Federalizing Education. The Communist Manifesto calls for nationalizing education, while the U.S. Constitution, to the contrary, prohibits federal involvement in educational matters. These votes cause one to wonder which document’s philosophy is guiding Newt Gingrich’s education policy decisions: May 10, 1979 — for creation of the new Cabinet-level Department of Education demanded by President Carter and the radical National Education Association; May 9, 1989 — $1.4 billion in federal aid for “applied technology education,” the new federalese for vocational education; May 16, 1990 — $2.9 billion for Head Start and Follow Through programs for fiscal 1991, rising to $7.7 billion in 1994; July 20, 1990 — $1.1 billion for a variety of education programs, none of which the federal government has authority to fund; May 12, 1994 — “such sums as may be necessary” for the $3.3 billion-per-year Head Start program and $2.6 billion for fiscal 1995 for three low-income and child abuse prevention programs.
Counterculture Values. Despite playing to the “religious right,” Gingrich has racked up a surprisingly “moderate” record on homosexual “rights.” His troubling votes include: May 22, 1990 — the Americans with Disabilities Act, permitting massive new federal intervention into the private workplace in order to stop “discrimination” in hiring on the basis of disability, including AIDS; June 13, 1990 — $2.76 billion for various AIDS programs demanded by the militant homosexual lobby; July 12, 1990 — the final version of the Americans With Disabilities Act.

## Set task 1
List every vote date given under "Federalizing Education" in the extract on Newt Gingrich's voting record.
## Set task 2
Copy out the extract on Gingrich's votes from "Counterculture Values. Despite" to "With Disabilities Act.".

## Dataset excerpts
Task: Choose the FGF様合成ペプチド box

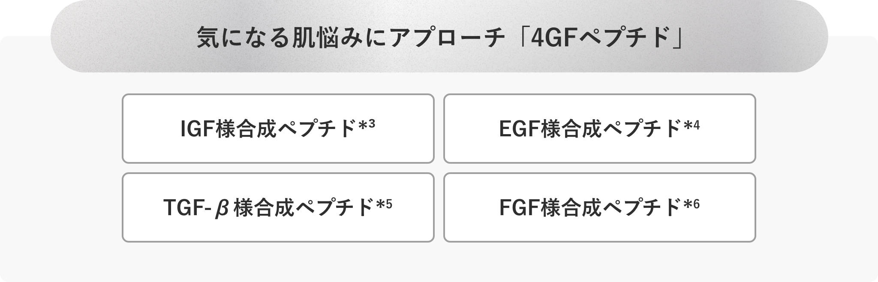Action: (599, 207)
* * *
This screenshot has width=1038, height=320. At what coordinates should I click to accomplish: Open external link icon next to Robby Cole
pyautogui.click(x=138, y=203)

## Written solution 1
May 10, 1979; May 9, 1989; May 16, 1990; July 20, 1990; May 12, 1994

## Written solution 2
Counterculture Values. Despite playing to the “religious right,” Gingrich has racked up a surprisingly “moderate” record on homosexual “rights.” His troubling votes include: May 22, 1990 — the Americans with Disabilities Act, permitting massive new federal intervention into the private workplace in order to stop “discrimination” in hiring on the basis of disability, including AIDS; June 13, 1990 — $2.76 billion for various AIDS programs demanded by the militant homosexual lobby; July 12, 1990 — the final version of the Americans With Disabilities Act.